◆ **EXERCISE OBJECTIVE**:
Below are some records. Return exactly the lines from the one containing "At what coordinates" through the one containing "Click the info", both included, and only those.

◆ **RECORDED INFORMATION**:

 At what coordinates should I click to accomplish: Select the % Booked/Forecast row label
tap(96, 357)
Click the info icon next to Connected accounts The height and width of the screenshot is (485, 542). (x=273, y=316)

---

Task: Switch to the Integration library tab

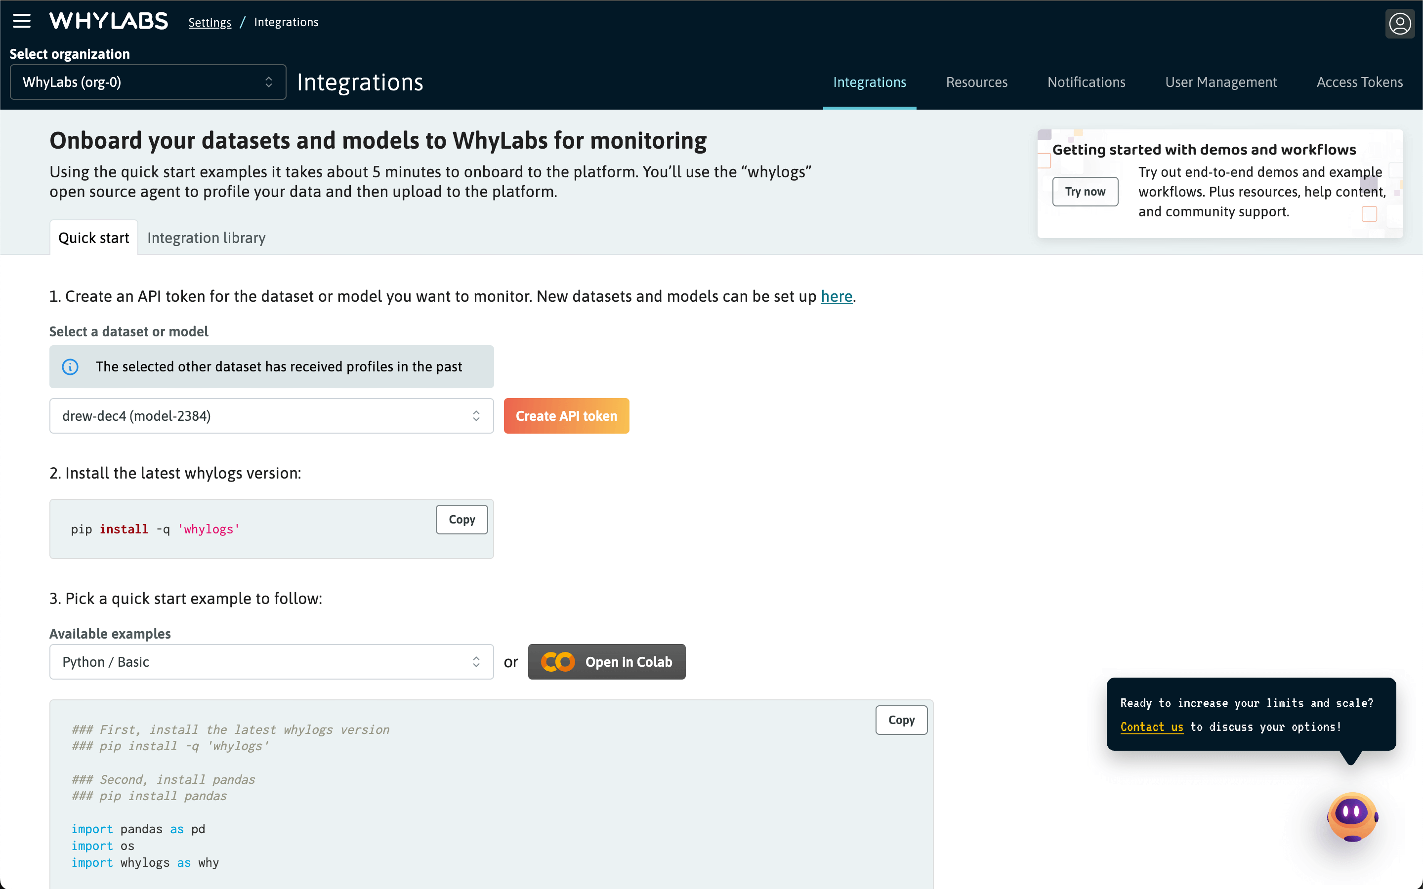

---

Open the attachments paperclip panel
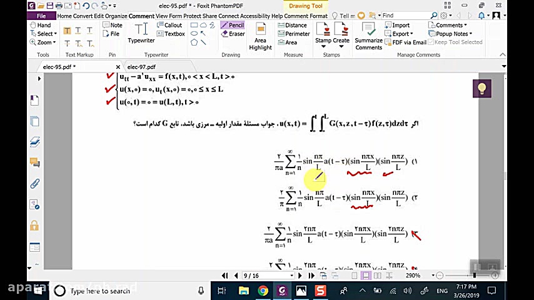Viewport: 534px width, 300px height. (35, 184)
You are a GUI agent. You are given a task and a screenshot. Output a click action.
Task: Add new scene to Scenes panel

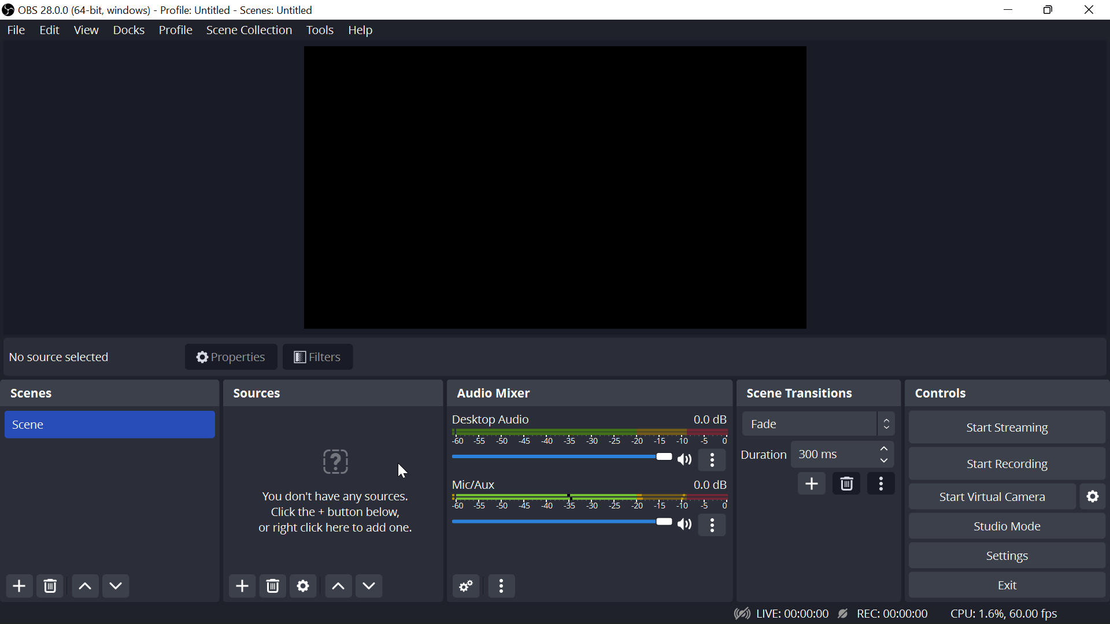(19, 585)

◆ **RESPONSE BOX**:
 At what coordinates should I click to accomplish: Select the % Booked/Forecast row label
tap(96, 357)
Click the info icon next to Connected accounts The height and width of the screenshot is (485, 542). (x=273, y=316)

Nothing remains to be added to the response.